Isolated cells make it possible to study mechanisms of cell and tissue injury under well-defined conditions, including the interaction of different cells in coculture experiments. Isolated cells, either in suspension or in monolayer cultures, have also been used to study the mechanism of reperfusion injury--in this case better termed as reoxygenation injury in view of the experimental approach taken. In hepatocytes, Kupffer, and endothelial cells, reoxygenation injury resulted in necrosis primarily mediated by reactive oxygen species released by various sources such as mitochondria (hepatocytes) and NADPH oxidase (Kupffer cells). In contrast, contracture was a characteristic feature of reoxygenation injury occurring in cardiomyocytes without loss of cytosolic enzymes. Beside reactive oxygen species, Kupffer cells were activated to release prostanoids and a decrease in endothelial cell-mediated fibrinolysis occurred upon reoxygenation.
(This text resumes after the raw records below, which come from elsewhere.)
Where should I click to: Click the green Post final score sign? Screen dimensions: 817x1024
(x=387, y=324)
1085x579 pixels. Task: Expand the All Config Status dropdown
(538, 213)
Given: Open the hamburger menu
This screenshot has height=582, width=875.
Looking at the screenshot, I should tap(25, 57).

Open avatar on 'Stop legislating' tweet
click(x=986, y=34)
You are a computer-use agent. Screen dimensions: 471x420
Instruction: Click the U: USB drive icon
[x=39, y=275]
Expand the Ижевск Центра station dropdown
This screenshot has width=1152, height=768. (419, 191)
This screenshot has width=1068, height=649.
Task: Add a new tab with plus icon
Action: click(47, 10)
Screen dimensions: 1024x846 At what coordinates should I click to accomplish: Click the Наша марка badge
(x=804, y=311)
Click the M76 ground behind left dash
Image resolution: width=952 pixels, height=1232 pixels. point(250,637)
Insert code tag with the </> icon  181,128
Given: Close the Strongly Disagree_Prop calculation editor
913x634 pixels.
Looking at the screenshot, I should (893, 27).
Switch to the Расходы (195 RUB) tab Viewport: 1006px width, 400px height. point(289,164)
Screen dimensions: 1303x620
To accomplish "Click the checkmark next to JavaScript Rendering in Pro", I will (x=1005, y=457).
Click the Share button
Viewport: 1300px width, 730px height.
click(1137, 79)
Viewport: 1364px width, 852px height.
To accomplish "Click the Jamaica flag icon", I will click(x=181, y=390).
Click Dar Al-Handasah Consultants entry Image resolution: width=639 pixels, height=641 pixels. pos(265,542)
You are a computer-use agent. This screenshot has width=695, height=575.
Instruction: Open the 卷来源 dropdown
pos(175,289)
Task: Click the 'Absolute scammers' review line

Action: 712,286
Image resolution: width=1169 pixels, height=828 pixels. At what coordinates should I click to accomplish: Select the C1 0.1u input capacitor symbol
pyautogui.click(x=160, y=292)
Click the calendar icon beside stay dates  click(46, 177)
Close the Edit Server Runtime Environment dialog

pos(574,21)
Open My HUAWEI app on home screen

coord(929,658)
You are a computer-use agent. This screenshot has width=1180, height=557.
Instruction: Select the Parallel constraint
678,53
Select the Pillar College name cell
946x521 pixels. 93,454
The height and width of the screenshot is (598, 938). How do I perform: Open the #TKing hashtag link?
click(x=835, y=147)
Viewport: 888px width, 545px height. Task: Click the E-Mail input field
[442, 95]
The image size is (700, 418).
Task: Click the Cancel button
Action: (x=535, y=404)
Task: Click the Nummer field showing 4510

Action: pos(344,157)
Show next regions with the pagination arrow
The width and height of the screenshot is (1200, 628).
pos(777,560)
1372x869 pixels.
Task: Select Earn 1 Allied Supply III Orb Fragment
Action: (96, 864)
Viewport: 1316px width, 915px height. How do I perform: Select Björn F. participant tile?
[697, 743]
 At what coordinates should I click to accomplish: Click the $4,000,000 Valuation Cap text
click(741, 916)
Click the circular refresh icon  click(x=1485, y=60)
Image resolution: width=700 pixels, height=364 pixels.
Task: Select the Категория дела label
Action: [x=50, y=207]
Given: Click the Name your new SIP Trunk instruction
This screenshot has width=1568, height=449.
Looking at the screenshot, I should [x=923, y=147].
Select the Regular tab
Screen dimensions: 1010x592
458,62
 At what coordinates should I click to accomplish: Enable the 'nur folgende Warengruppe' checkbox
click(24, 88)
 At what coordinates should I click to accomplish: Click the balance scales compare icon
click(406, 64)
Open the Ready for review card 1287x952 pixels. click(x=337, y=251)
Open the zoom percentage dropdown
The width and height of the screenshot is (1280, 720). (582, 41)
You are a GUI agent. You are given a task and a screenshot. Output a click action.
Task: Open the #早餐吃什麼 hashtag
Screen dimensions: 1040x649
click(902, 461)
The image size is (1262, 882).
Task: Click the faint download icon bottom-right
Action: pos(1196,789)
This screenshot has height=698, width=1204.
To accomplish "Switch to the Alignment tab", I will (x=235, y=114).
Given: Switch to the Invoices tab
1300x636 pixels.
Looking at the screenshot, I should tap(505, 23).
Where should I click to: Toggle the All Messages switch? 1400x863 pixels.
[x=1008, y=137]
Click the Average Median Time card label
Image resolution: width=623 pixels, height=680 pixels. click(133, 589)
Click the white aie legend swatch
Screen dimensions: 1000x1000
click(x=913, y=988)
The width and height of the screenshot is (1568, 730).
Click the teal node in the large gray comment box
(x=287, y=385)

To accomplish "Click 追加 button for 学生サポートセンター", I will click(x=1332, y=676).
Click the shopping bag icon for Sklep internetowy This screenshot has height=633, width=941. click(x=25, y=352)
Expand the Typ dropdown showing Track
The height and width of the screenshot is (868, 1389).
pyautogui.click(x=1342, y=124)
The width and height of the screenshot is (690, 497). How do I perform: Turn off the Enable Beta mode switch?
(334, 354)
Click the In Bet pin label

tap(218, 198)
Reoxygenation injury in endothelial cells was significantly increased when neutrophils were added at the time of reoxygenation, presumably due to additional generation of reactive oxygen species and the release of proteases. As exemplified for the liver, these experiments suggest a mechanism of reperfusion injury in which the various cell types of a given tissue differ significantly in their response to hypoxia-reoxygenation but in which they interact with each other in a complex pathobiochemical network via various mediators such as cytokines, and tissue damaging effector molecules such as reactive oxygen species. Future experiments with isolated cells will allow detailed analysis of the underlying molecular mechanisms.